By dkl9, written 2025-089, revised 2025-089 (0 revisions)
Cancer is a segment of the body — a cluster of cells — that grows continuously, sans signals, and ignores signals to stop. Most cells age as they replicate, limiting how many times they can divide, but cancers could grow forever. Real cancer also splits to spread thru the body for greater growth, and directs blood vessels to grow to it.
Infatuation is a segment of the mind — a cluster of thoughts — that leads to more of itself, sans prior attention, and continues as such despite any ordinary discouragment. Most thought-chains die out after enough steps, by boredom and limited creativity, but the thoughts in infatuation could stay vivid forever. Real infatuation also splits into new types of thoughts for greater growth, and directs action to pursue — and so perceive — that to which one is infatuated, for perception is the blood of the mind.

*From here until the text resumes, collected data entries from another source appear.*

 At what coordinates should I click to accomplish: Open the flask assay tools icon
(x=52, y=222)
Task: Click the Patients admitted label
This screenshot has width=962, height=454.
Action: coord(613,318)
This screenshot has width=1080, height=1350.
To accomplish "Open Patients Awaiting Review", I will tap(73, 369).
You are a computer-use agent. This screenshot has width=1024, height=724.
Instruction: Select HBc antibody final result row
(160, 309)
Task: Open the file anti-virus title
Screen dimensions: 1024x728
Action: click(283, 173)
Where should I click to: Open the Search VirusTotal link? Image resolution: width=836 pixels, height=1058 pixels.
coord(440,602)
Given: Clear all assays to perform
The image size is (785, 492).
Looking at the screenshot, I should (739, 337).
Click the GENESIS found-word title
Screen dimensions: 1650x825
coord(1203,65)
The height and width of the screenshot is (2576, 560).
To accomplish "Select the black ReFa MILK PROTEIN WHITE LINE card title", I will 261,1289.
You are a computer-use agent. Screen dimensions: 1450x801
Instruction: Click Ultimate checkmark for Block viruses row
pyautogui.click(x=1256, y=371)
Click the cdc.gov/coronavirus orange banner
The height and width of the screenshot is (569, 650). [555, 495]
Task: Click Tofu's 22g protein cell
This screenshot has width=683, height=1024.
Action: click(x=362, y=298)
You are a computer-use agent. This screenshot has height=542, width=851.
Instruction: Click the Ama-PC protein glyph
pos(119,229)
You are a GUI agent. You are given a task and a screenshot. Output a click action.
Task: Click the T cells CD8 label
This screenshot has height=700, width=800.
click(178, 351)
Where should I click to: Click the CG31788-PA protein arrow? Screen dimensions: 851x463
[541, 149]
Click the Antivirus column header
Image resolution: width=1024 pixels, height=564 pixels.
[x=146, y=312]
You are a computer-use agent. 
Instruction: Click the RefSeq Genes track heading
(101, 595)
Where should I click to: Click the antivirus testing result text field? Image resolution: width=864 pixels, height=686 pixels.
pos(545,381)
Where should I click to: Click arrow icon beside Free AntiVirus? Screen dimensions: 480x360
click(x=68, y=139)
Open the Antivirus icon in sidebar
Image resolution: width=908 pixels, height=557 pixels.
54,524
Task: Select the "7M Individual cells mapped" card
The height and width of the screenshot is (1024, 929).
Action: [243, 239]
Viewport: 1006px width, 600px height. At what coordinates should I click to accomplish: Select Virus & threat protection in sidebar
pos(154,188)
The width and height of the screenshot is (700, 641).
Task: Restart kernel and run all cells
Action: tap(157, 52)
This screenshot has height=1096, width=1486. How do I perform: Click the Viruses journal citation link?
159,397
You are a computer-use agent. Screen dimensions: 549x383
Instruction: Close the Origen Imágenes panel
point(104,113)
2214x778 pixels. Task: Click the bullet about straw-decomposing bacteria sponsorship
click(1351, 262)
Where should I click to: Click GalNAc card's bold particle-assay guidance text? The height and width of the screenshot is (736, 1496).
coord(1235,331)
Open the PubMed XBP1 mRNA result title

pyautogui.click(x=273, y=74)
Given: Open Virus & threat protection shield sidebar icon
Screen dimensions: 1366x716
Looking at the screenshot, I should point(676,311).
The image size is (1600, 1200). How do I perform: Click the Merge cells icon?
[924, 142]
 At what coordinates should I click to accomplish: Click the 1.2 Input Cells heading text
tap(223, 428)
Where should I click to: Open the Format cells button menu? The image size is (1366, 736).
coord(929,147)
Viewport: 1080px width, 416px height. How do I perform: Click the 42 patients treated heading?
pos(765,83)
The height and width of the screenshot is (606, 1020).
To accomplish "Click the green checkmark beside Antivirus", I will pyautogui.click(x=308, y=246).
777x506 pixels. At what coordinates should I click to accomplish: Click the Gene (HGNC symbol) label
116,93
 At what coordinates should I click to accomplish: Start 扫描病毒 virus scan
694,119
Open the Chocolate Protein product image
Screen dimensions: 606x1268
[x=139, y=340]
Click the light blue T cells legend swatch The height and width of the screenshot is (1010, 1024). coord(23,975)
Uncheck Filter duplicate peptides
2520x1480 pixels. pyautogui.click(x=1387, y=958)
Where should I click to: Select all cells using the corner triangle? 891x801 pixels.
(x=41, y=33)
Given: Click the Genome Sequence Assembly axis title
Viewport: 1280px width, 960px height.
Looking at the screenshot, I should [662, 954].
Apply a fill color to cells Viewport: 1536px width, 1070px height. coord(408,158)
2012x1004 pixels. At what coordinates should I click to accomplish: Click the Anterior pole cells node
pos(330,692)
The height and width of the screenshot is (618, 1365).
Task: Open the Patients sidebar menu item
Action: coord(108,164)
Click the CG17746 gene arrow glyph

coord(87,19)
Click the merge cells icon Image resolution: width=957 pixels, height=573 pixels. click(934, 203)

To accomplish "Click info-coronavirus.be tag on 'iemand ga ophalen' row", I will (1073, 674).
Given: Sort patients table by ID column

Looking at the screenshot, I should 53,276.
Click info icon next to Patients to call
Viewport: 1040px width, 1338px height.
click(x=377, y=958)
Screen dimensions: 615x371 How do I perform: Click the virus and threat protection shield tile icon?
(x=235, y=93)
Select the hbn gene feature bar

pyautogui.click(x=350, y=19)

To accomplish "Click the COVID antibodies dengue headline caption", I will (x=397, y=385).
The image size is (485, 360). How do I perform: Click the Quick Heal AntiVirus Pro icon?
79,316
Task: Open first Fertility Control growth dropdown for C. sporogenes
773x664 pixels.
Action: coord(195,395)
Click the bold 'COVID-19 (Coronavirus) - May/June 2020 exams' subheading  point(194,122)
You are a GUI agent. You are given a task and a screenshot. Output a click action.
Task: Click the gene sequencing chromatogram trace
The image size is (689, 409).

As I experienced it, infatuation is a cancer of the mind — a psychoma. I say "mind", rather than "brain", sith infatuation is real only in mind-space, rather than being readily measured by the form or material of the brain.
Angiogenesis inhibitors help treat cancer by reducing the blood supply to tumours. Likewise, you can get less infatuated by opposing what obsession tells you to do, instead avoiding the object of infatuation. Common slow cancer treatments are chemotherapies, which leave side effects as they damage healthy cells. Likewise, as you destroy an infatuation, some separate, useful thoughts may diminish in the process. Even when it seems cured, cancer often lingers to come back, and long after infatuation diminishes near zero, another encounter with the target can prompt it to grow again.
Cancer usually arises from random mutations, made more frequent by smoking, bad diet, and their ilk. Infatuation starts by chance from delusions and mistakes. Given these origins, neither spreads from person to person: an immune system would kill a few transferred cancer cells, and most listeners ignore obsessive remarks as silly.